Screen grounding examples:
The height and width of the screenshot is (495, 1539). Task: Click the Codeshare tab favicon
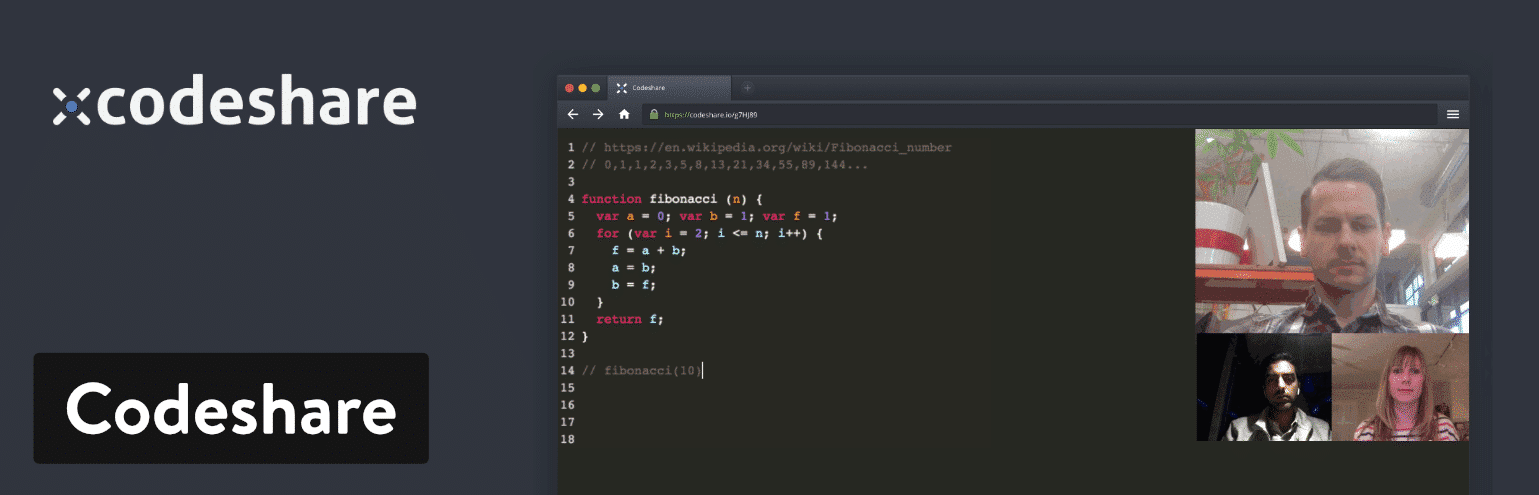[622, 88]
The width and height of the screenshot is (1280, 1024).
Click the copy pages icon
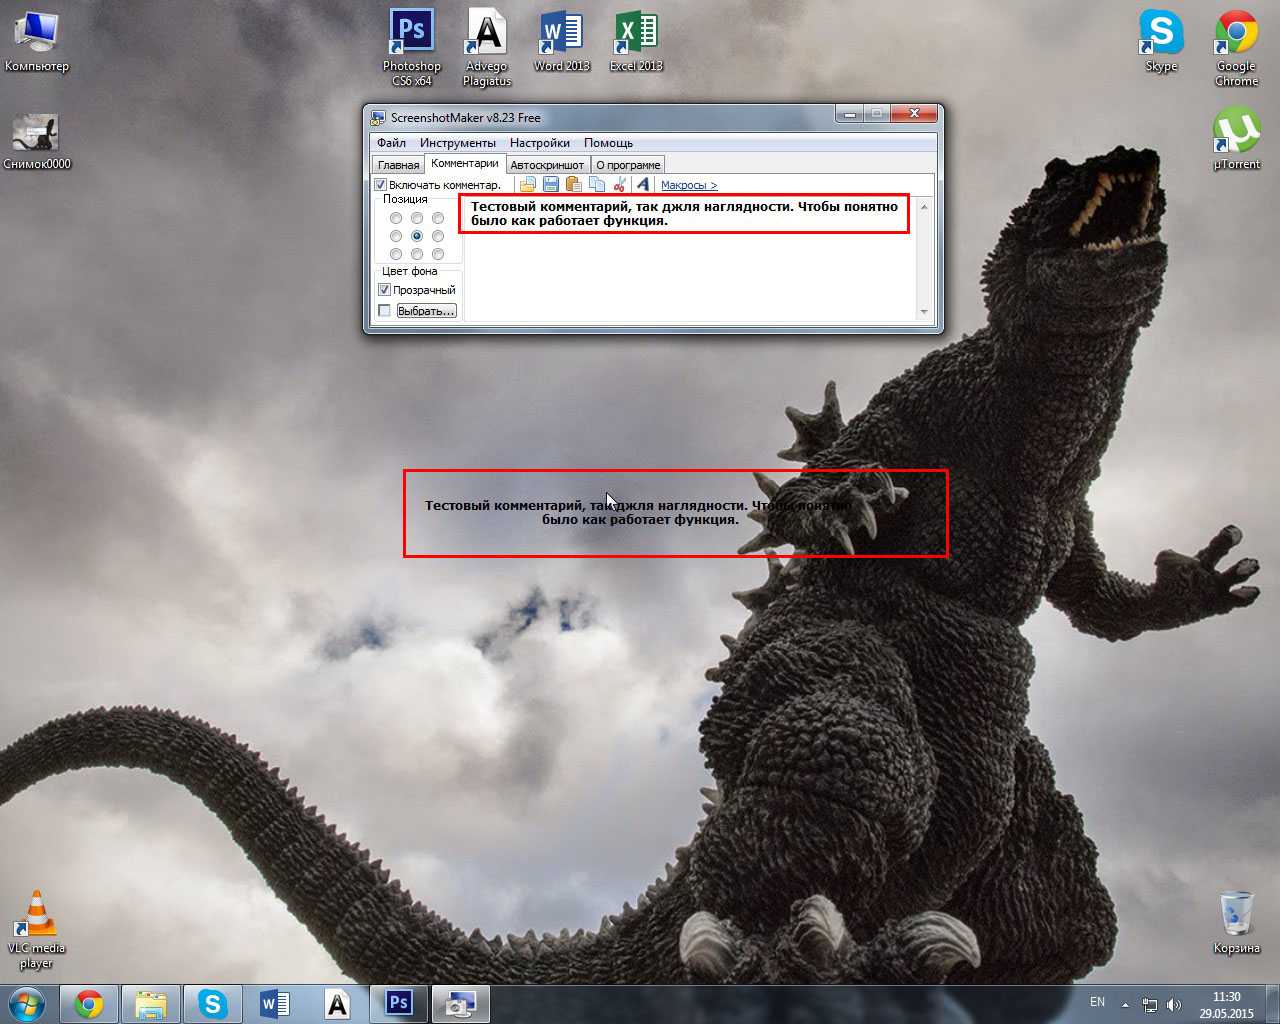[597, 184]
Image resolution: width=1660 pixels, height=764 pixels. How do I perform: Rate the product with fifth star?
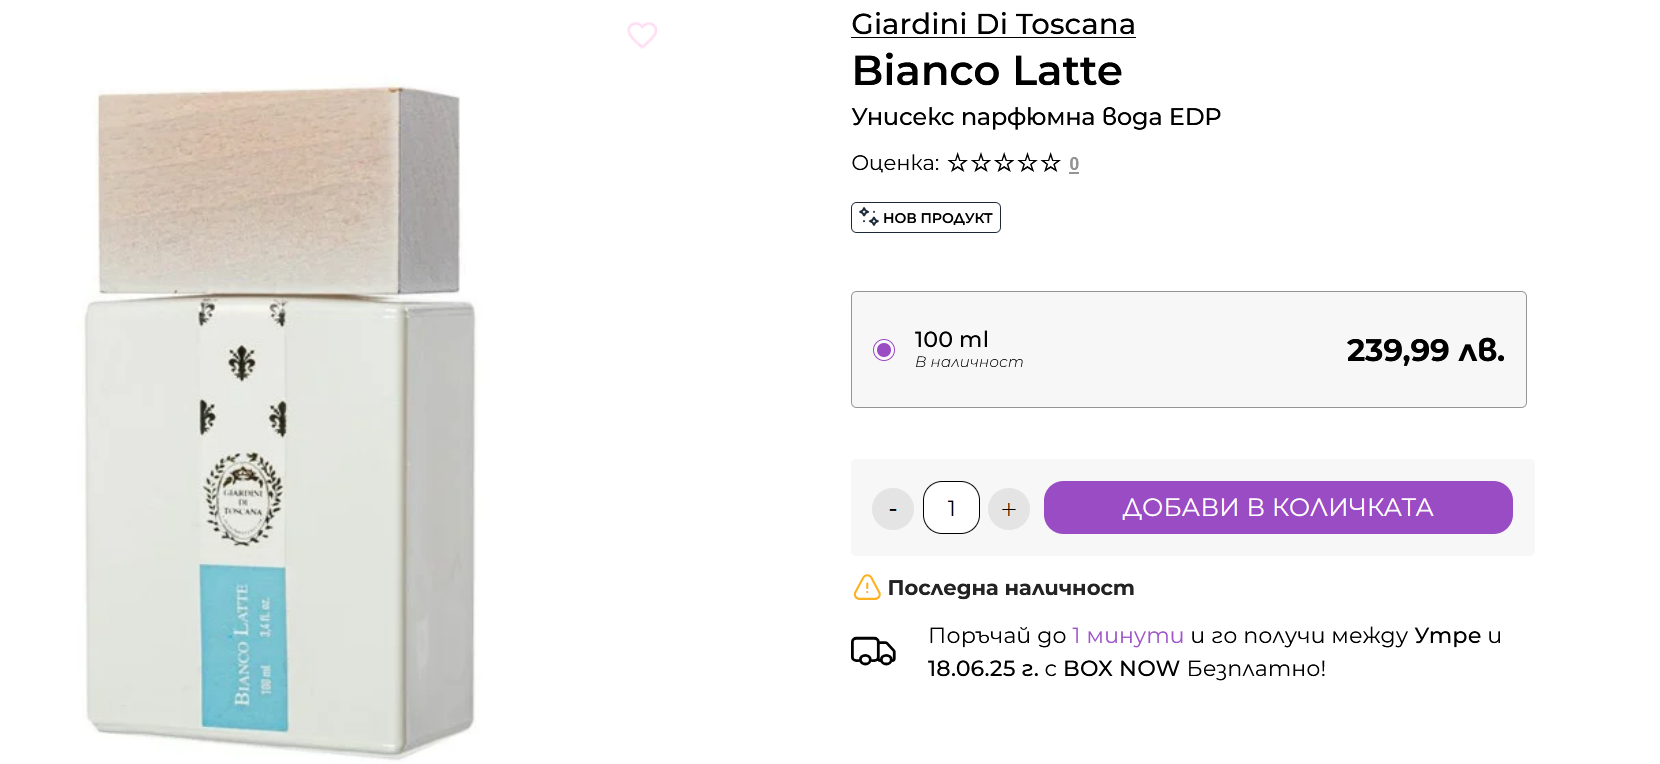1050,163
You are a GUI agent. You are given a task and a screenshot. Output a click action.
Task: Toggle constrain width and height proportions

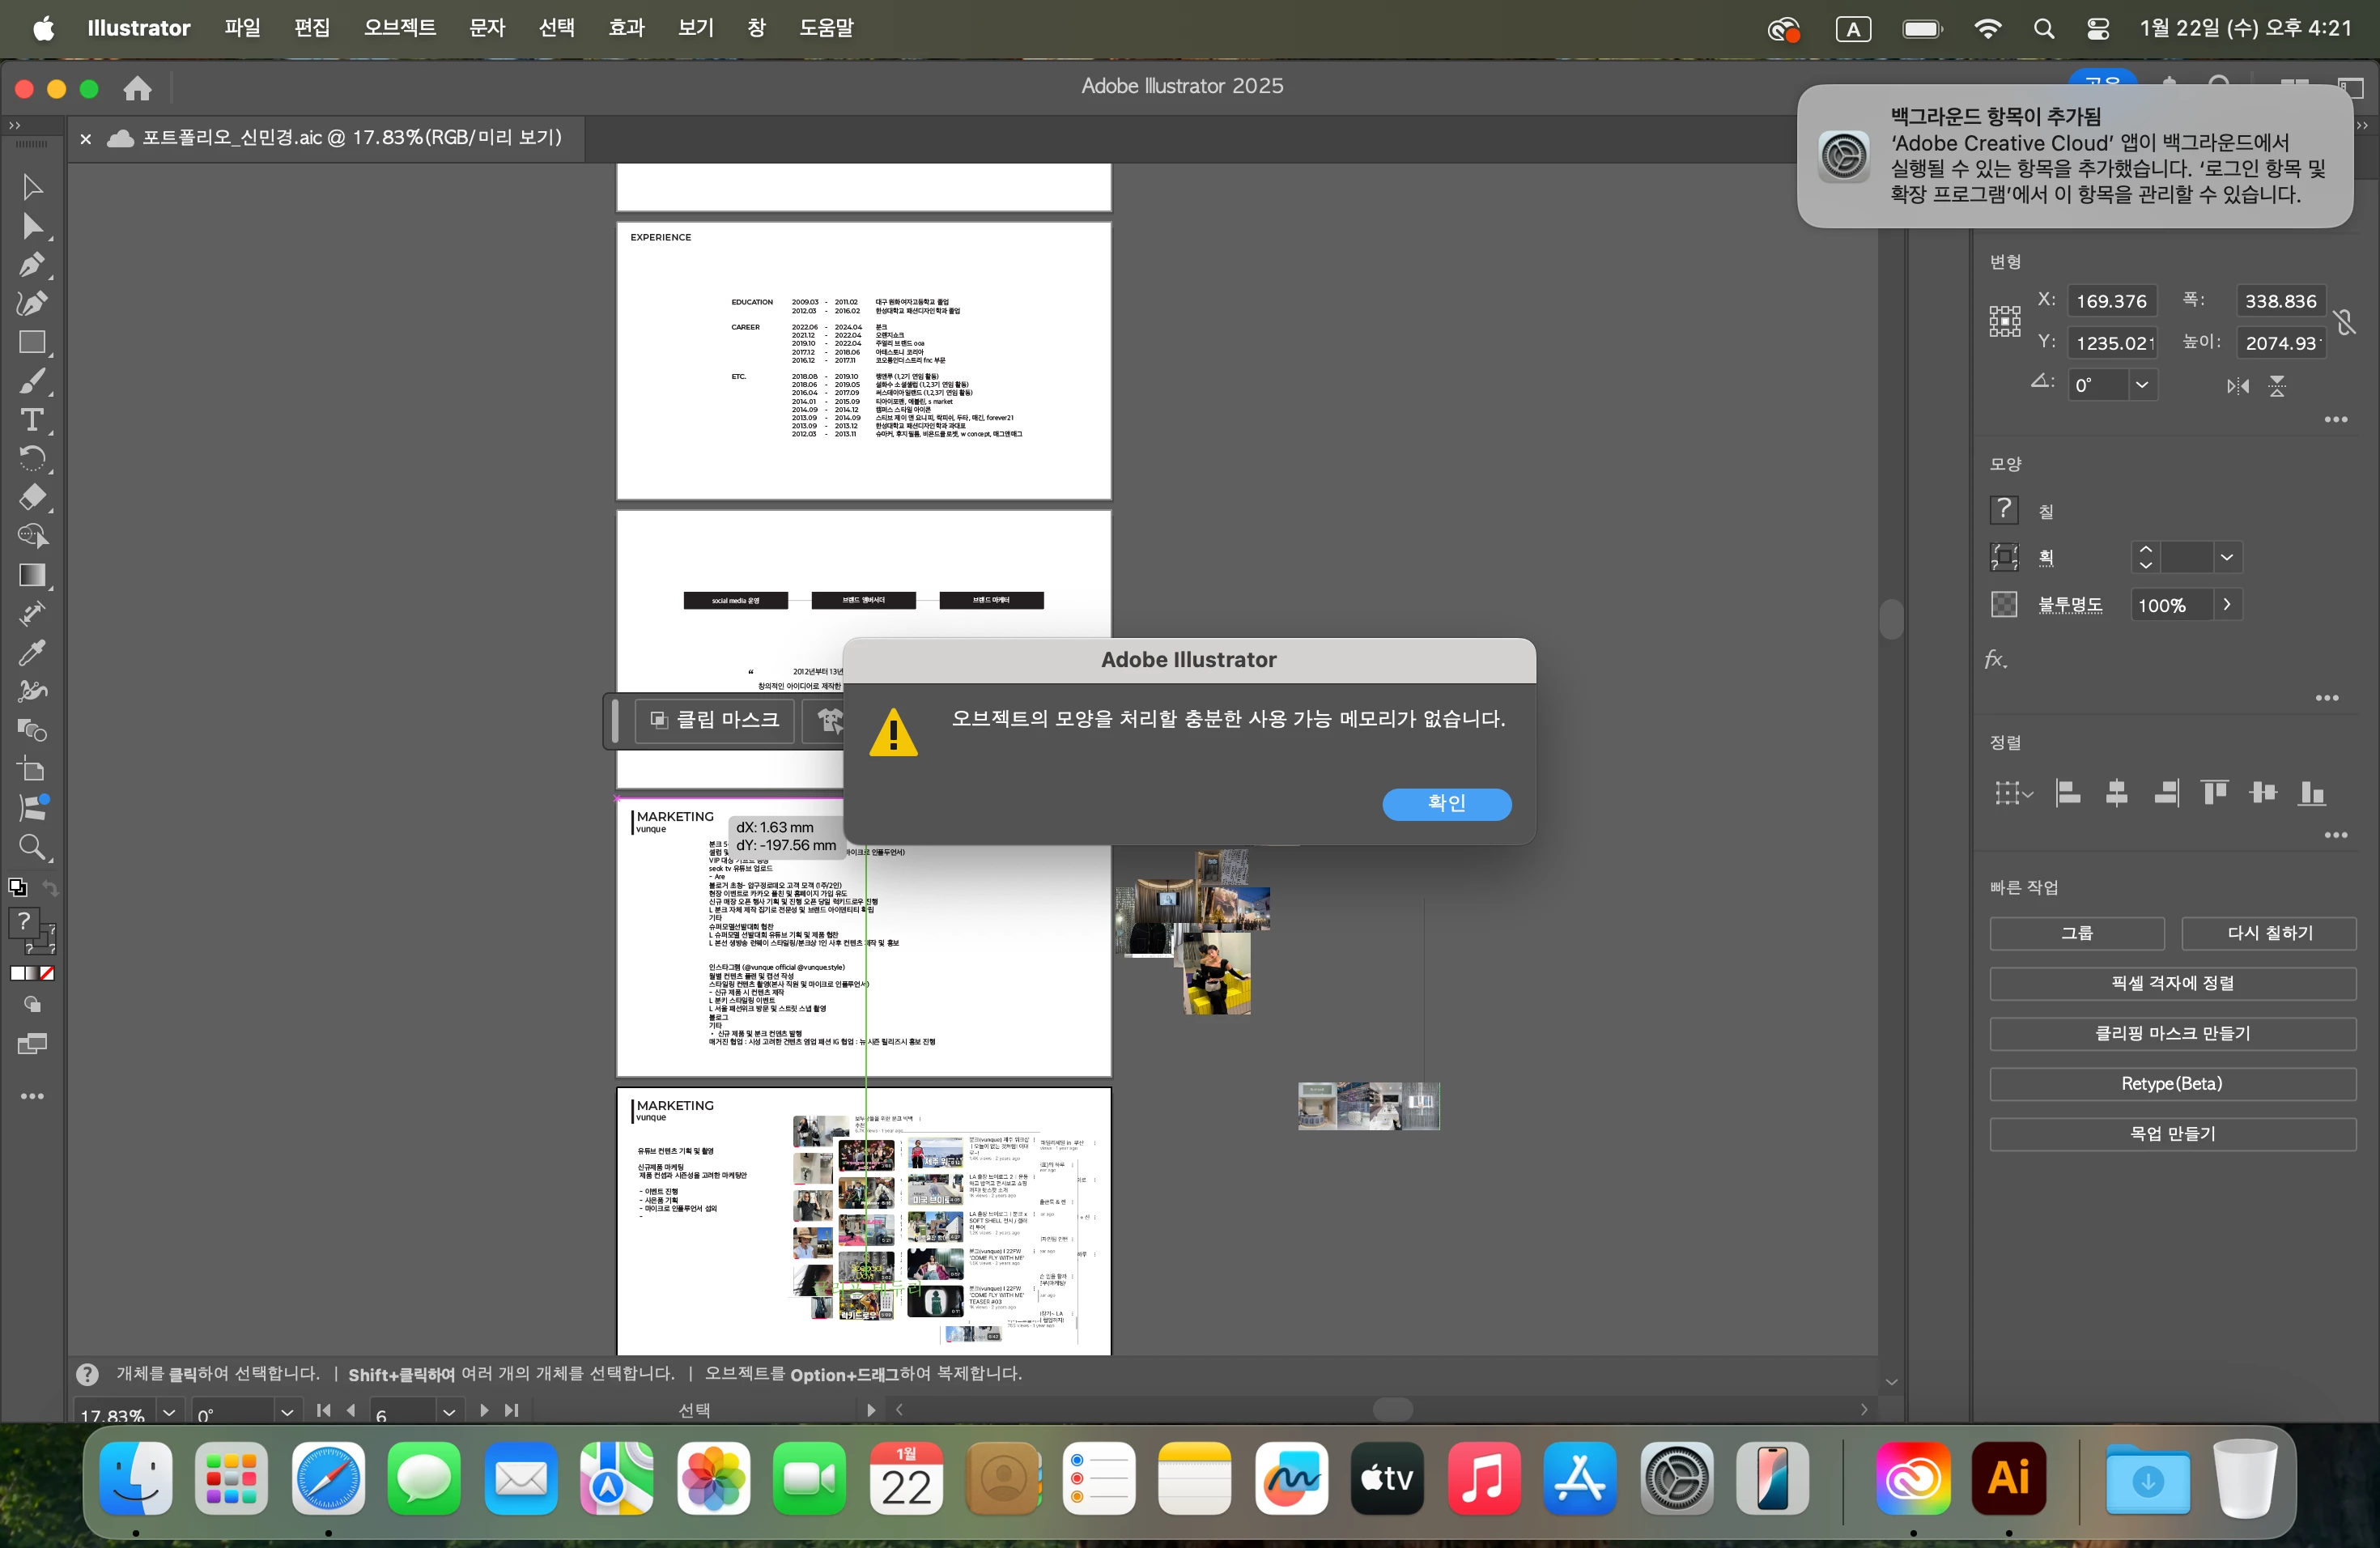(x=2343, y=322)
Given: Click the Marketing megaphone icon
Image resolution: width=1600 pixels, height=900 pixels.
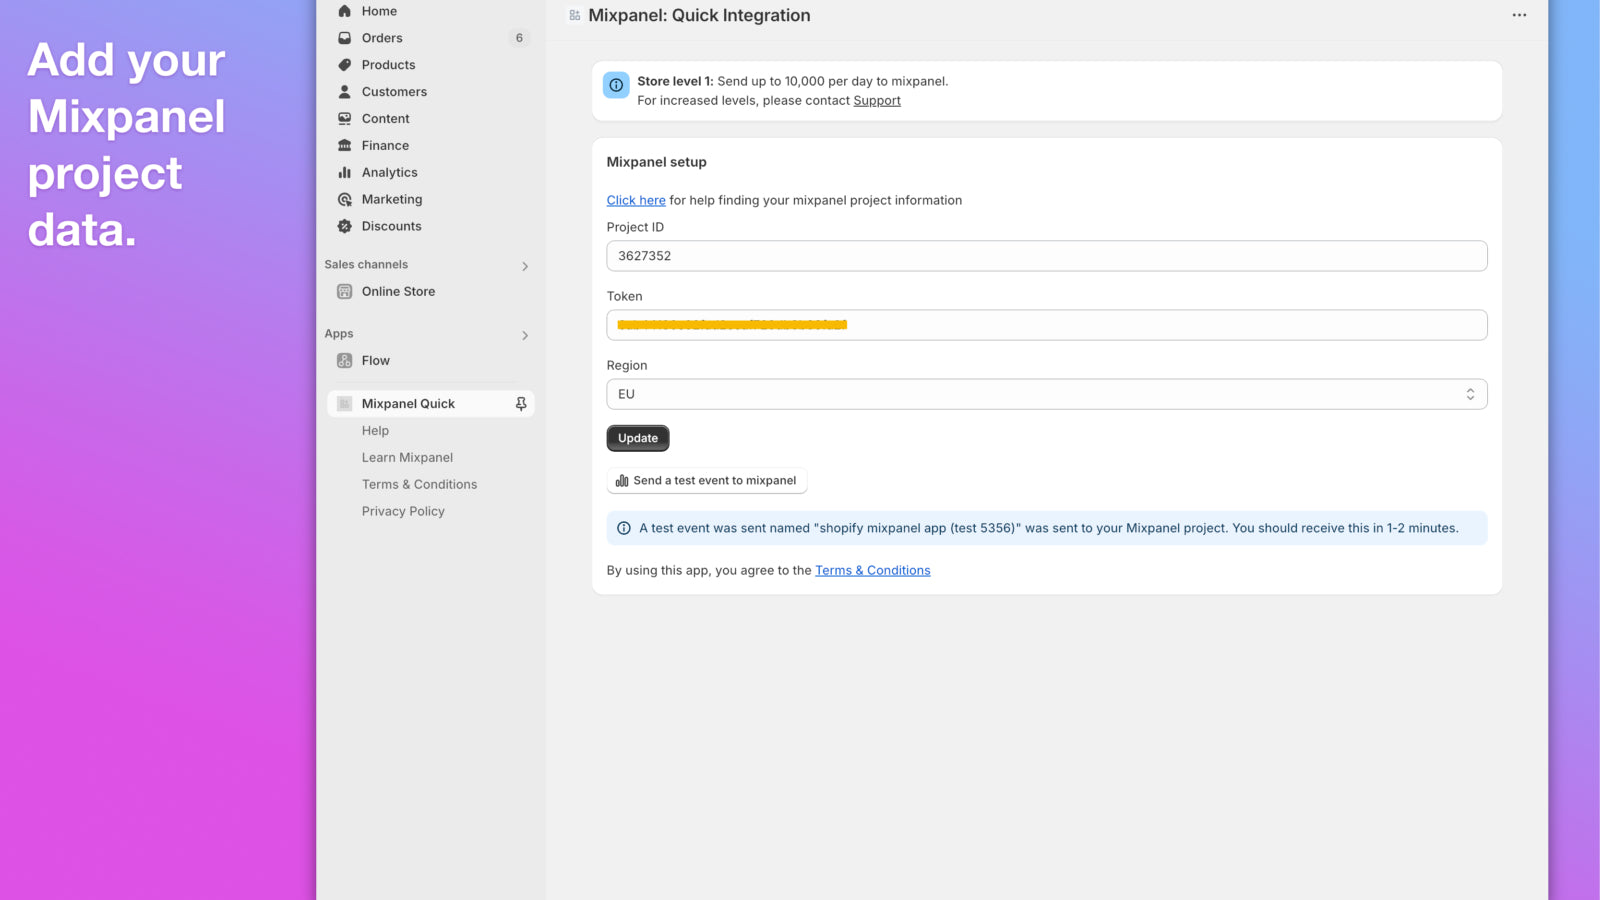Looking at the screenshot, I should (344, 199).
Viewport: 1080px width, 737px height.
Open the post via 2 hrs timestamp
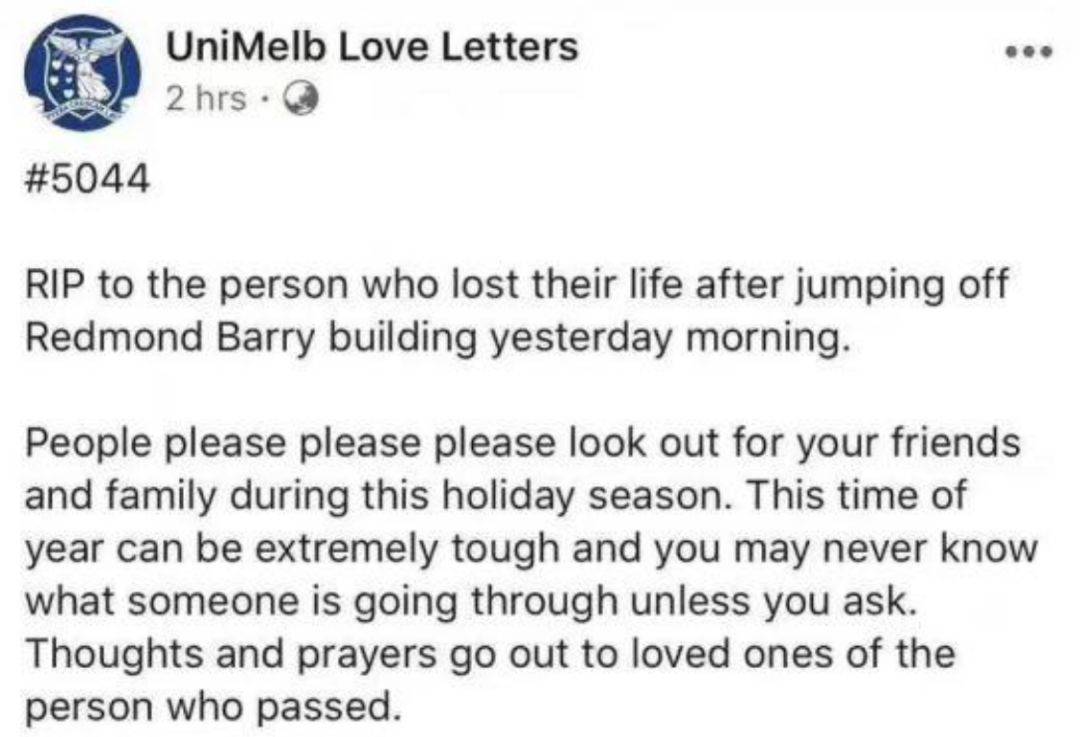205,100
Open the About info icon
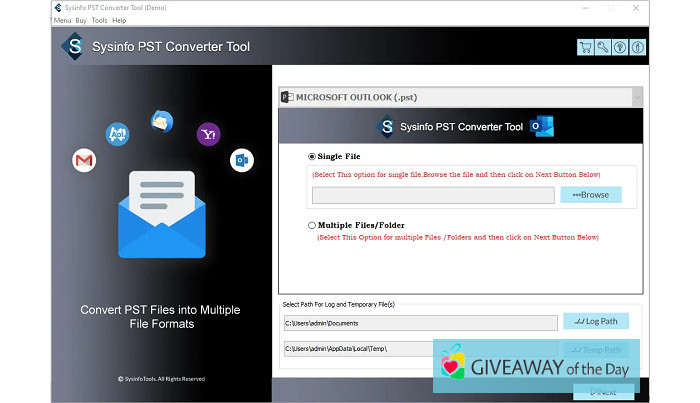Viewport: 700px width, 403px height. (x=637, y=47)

* DESCRIPTION OF THE TASK
Transcribe the lines above word for word, leaving out the pictures.

* ANSWER TO THIS PROBLEM
The height and width of the screenshot is (495, 1539). Task: Click the Codeshare tab favicon
[622, 88]
The width and height of the screenshot is (1280, 1024).
Click the copy pages icon
[597, 184]
Image resolution: width=1660 pixels, height=764 pixels. How do I perform: Rate the product with fifth star?
1050,163
You are a GUI agent. You are given a task and a screenshot. Output a click action.
Task: Toggle constrain width and height proportions

(x=2343, y=322)
Given: Click the Marketing megaphone icon
Image resolution: width=1600 pixels, height=900 pixels.
Looking at the screenshot, I should (344, 199).
Viewport: 1080px width, 737px height.
Open the post via 2 hrs timestamp
205,100
Open the About info icon
Viewport: 700px width, 403px height. (x=637, y=47)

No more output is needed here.